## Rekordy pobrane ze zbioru
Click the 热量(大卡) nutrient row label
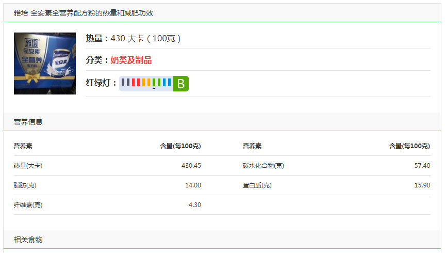The image size is (445, 253). 28,166
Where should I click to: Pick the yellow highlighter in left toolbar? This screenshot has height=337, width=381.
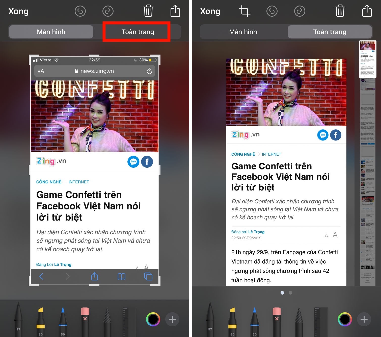[41, 321]
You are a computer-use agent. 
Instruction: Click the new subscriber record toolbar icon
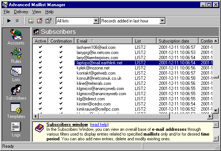click(x=31, y=21)
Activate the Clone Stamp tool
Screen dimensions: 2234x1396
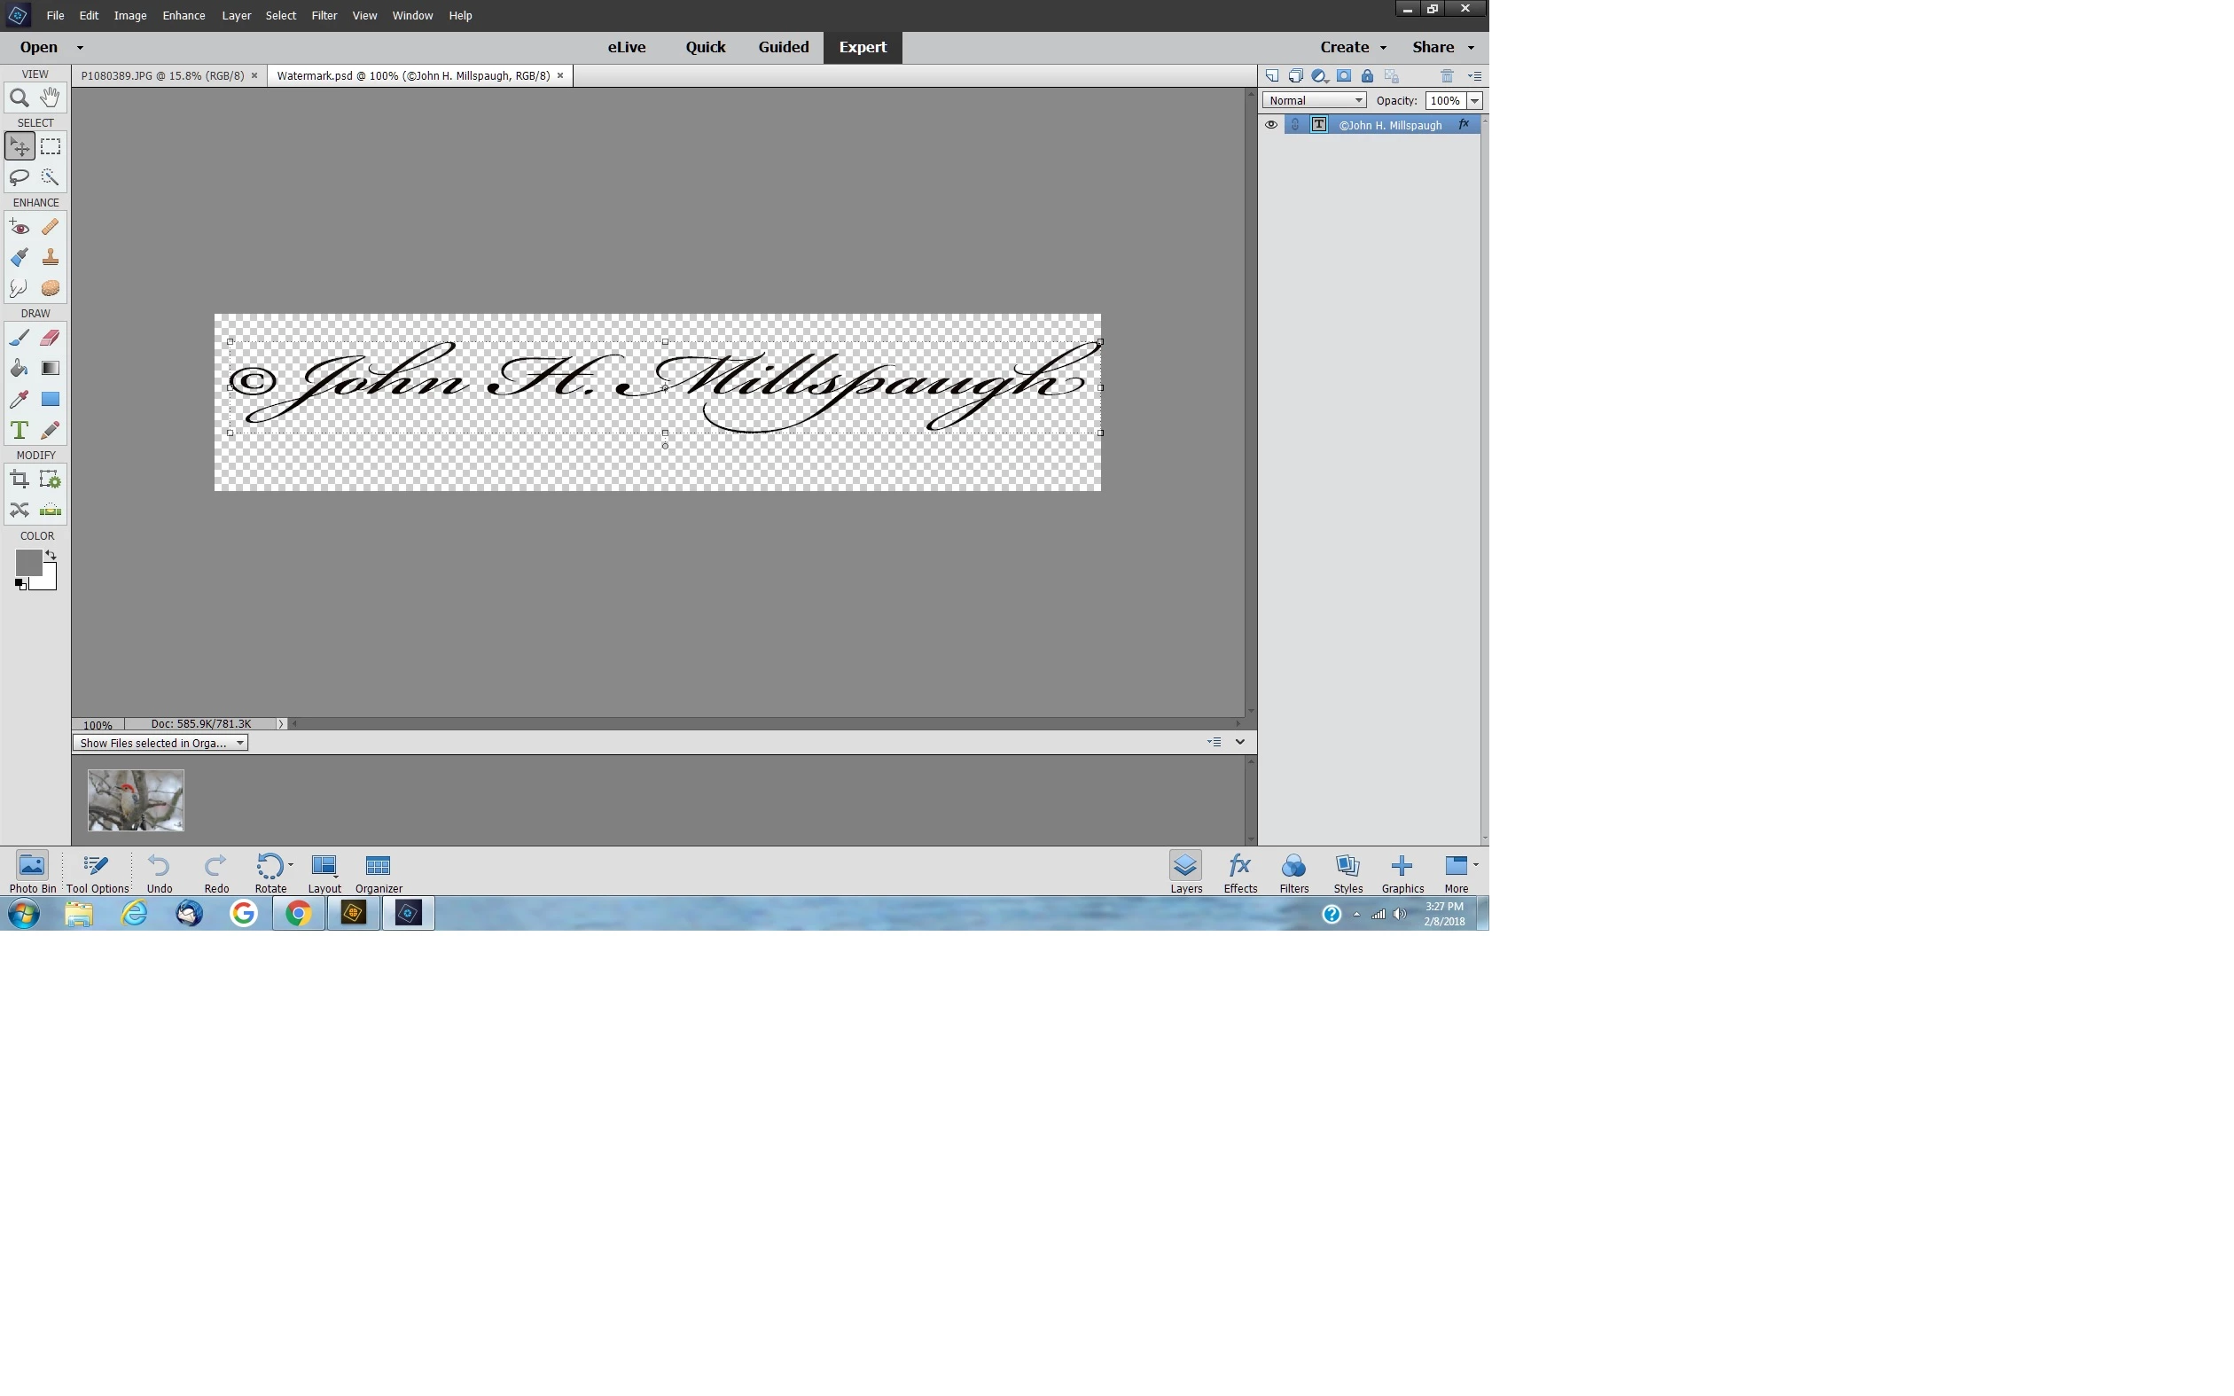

## Treść polecenia
Proszę zapisać wszystkie powyższe rekordy w postaci listy JSON złożonej z ciągów znaków, po jednym ciągu na każdy wiersz, z pominięciem pustych wierszy. Obrazów nie należy uwzględniać w odpowiedzi.

## Rozwiązanie zadania
[
  "Click the 热量(大卡) nutrient row label",
  "The image size is (445, 253). 28,166",
  "Where should I click to: Pick the yellow highlighter in left toolbar? This screenshot has height=337, width=381.",
  "[41, 321]",
  "You are a computer-use agent. ",
  "Instruction: Click the new subscriber record toolbar icon",
  "click(x=31, y=21)",
  "Activate the Clone Stamp tool",
  "Screen dimensions: 2234x1396"
]